Here is the key distinction to keep in mind: a skill is a procedure, a slash-command is one way to invoke it, and a hook is a deterministic trigger that does not depend on the model deciding anything. Skills are probabilistic, since the model chooses; hooks are guaranteed, since the harness runs them. You want both.

Prerequisites

  • Chapter 4 finished: a working pr-reviewer skill the agent already discovers.
  • Your agent supports skill frontmatter fields, slash-commands, and hooks. The field names below are just examples that follow the documented shape, and they change across versions, so check the official docs for the current ones.
  • A repo where you can safely test an automatic trigger without spamming a real PR.
  • For the hook step, jq available to parse the hook’s JSON input.

Steps

1. Parameterize the skill with arguments

Edit SKILL.md so the instructions accept an explicit scope from the caller instead of always reviewing everything. Skills support argument substitution: $ARGUMENTS expands to everything typed after the command, and $1, $2 (or named arguments) pick out positions. Declare an argument-hint so autocomplete shows callers what to pass.

---
name: pr-reviewer
description: >-
  Reviews a pull request or diff for correctness, tests, security, and clarity.
  Use when the user asks to review a PR, review changes, or check a diff.
argument-hint: "[path-or-base-branch]"
allowed-tools: Read, Grep, Bash(git diff *), Bash(gh pr diff *)
---

# PR Reviewer

Determine the scope from the argument:
- If $1 looks like a path, review only that file's changes.
- If $1 looks like a branch (e.g. main), review the diff against it.
- If $ARGUMENTS is empty, review the full diff of the current PR.

## Diff under review
!`git diff ${1:-HEAD}`

(then run the four-dimension checklist from Chapter 4 over the diff above)

2. Bound tool permissions to least privilege

A review only reads; it must never write, push, or merge. In the allowed-tools frontmatter field, list only the tools the skill may use without prompting. Here is the easy thing to miss: allowed-tools pre-approves the tools you list so the agent does not stop to ask, but on its own it does not remove the other tools. To actually block dangerous operations, pair it with deny rules in your permission settings, or list them in disallowed-tools.

# In SKILL.md frontmatter: pre-approve only read-shaped tools
allowed-tools: Read, Grep, Bash(git diff *), Bash(gh pr diff *)
// In .claude/settings.json: hard-deny write/merge across the board (illustrative)
{
  "permissions": {
    "deny": [
      "Bash(git push *)",
      "Bash(git commit *)",
      "Bash(gh pr merge *)"
    ]
  }
}

Tightening permissions here is not red tape.

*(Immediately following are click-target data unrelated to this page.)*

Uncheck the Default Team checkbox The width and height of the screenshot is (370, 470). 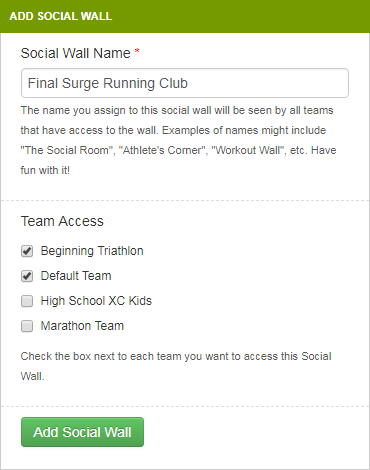click(x=27, y=276)
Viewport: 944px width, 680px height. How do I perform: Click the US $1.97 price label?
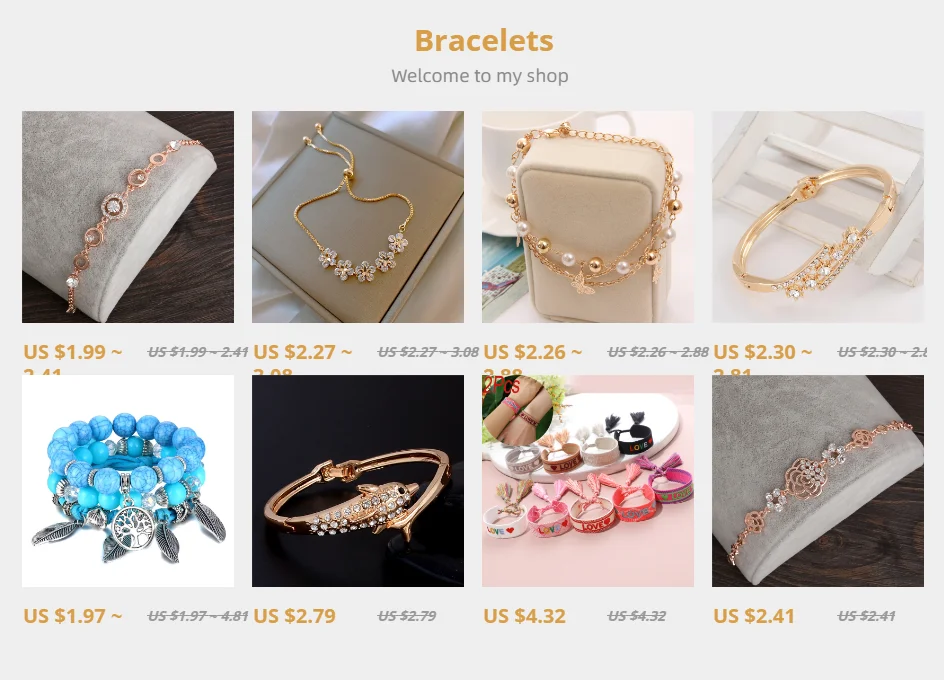73,616
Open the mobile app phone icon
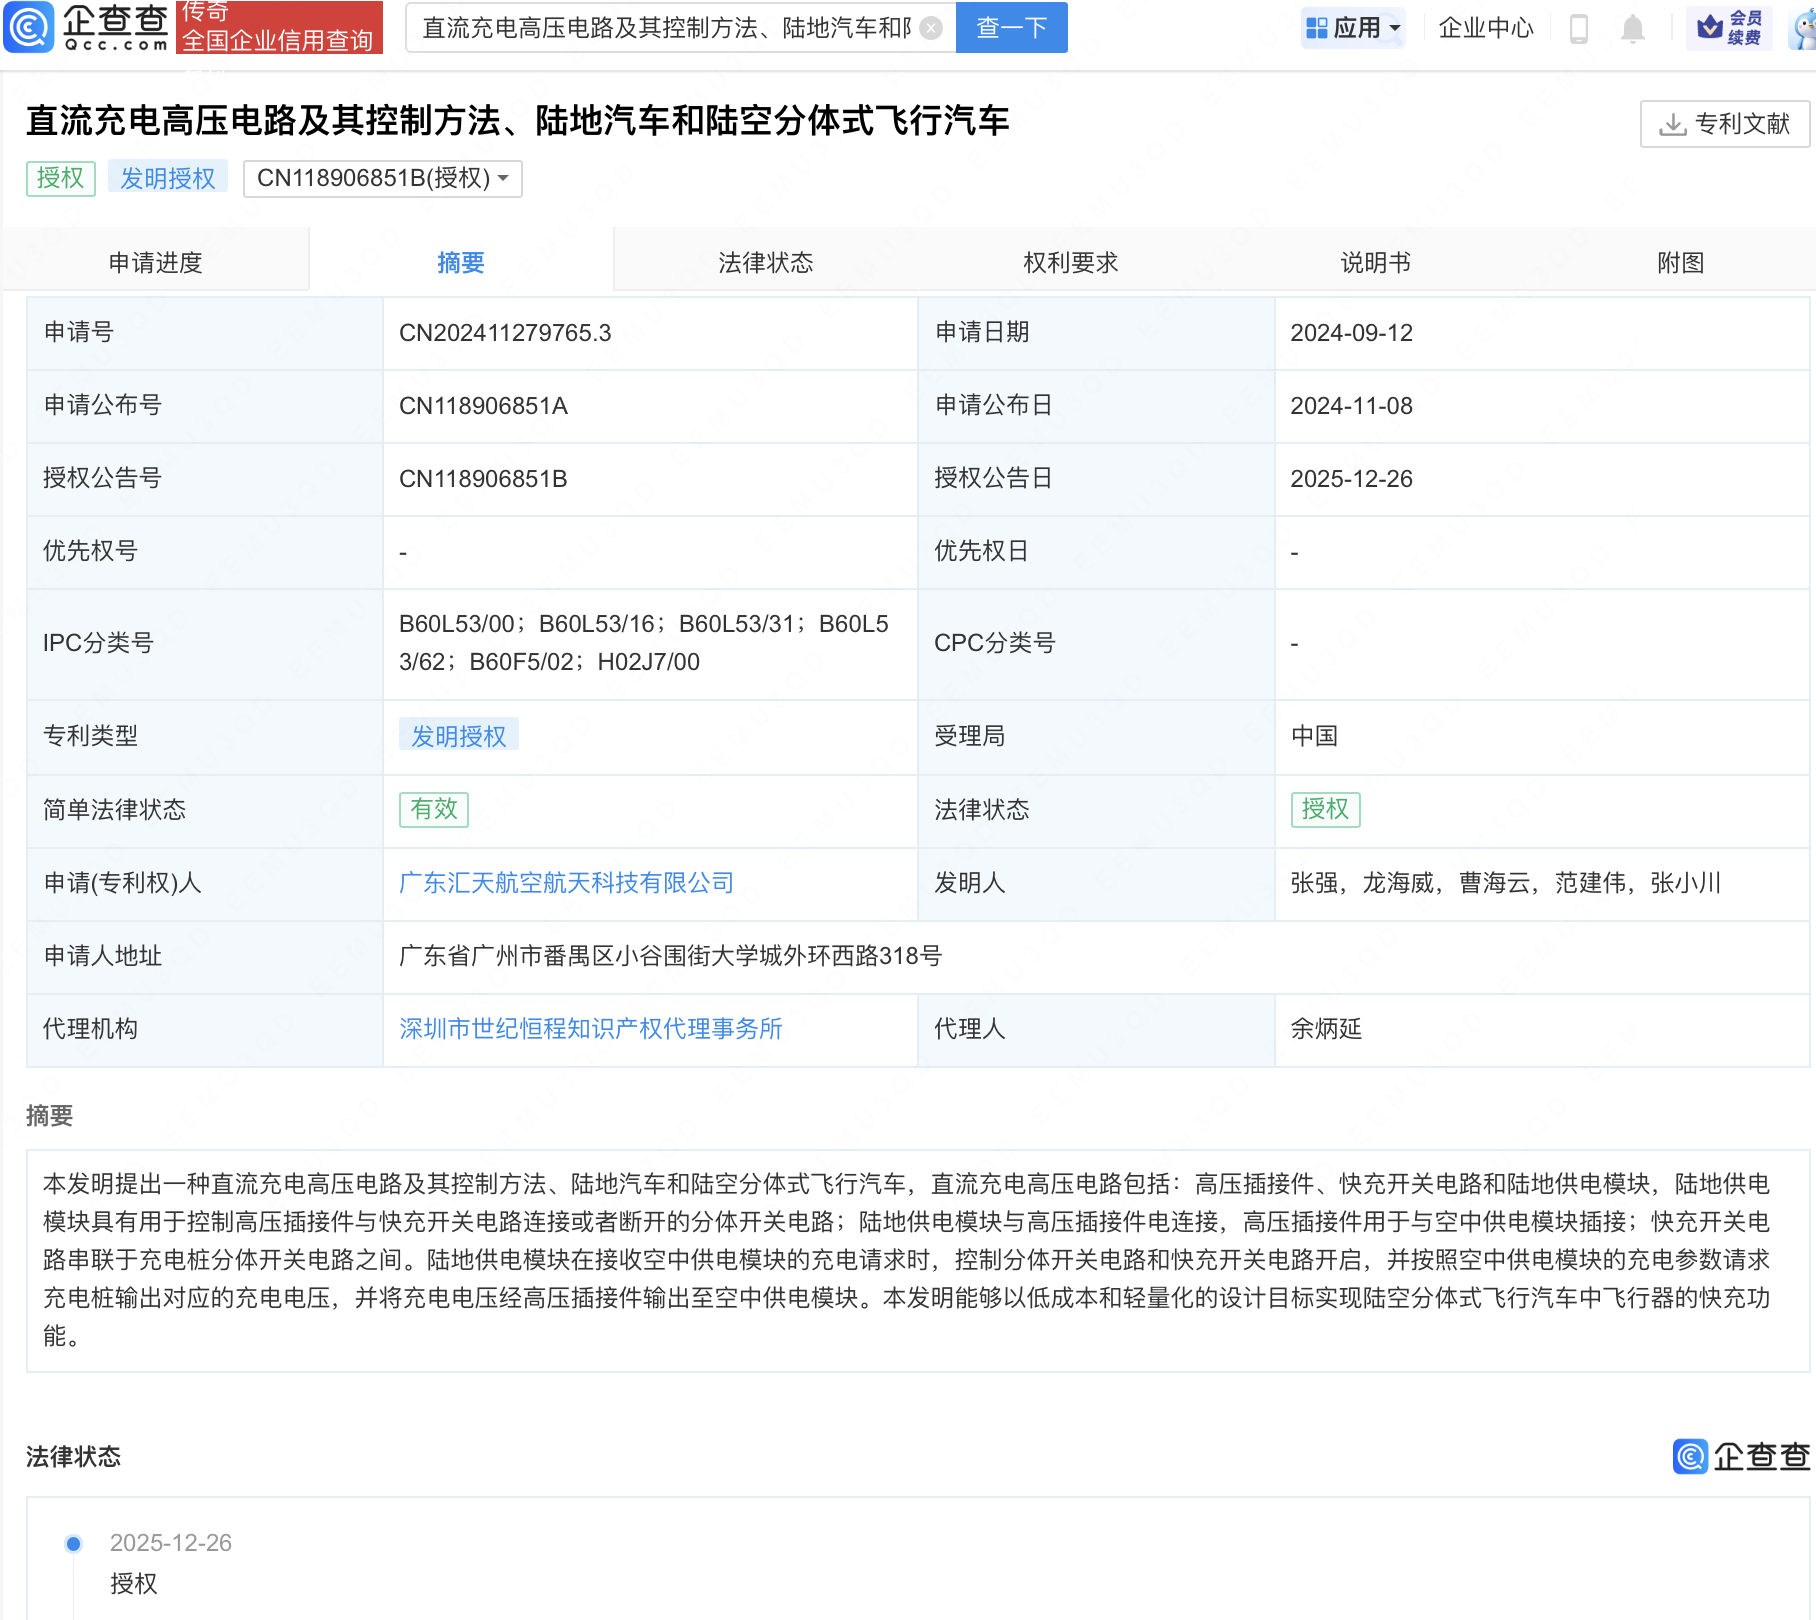1816x1620 pixels. (1579, 28)
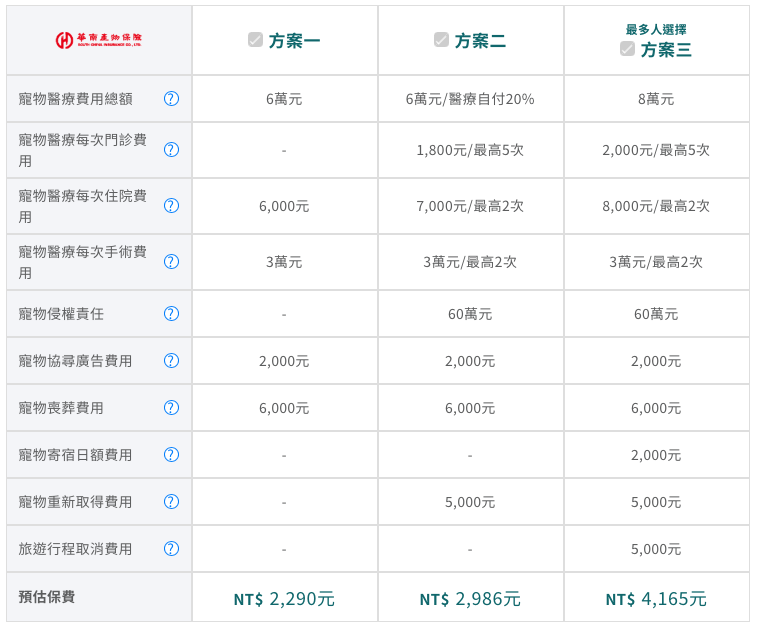
Task: Click info icon beside 寵物喪葬費用
Action: point(171,408)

A reviewer that simply cannot push is one you can let run automatically without watching it.

3. Add a slash-command

Because the folder name is the command, your skill at .claude/skills/pr-reviewer/SKILL.md is already invocable as /pr-reviewer. A teammate runs the exact same review with one phrase, passing scope as arguments. If you want the command to be manual-only (never auto-triggered by the model), add disable-model-invocation: true.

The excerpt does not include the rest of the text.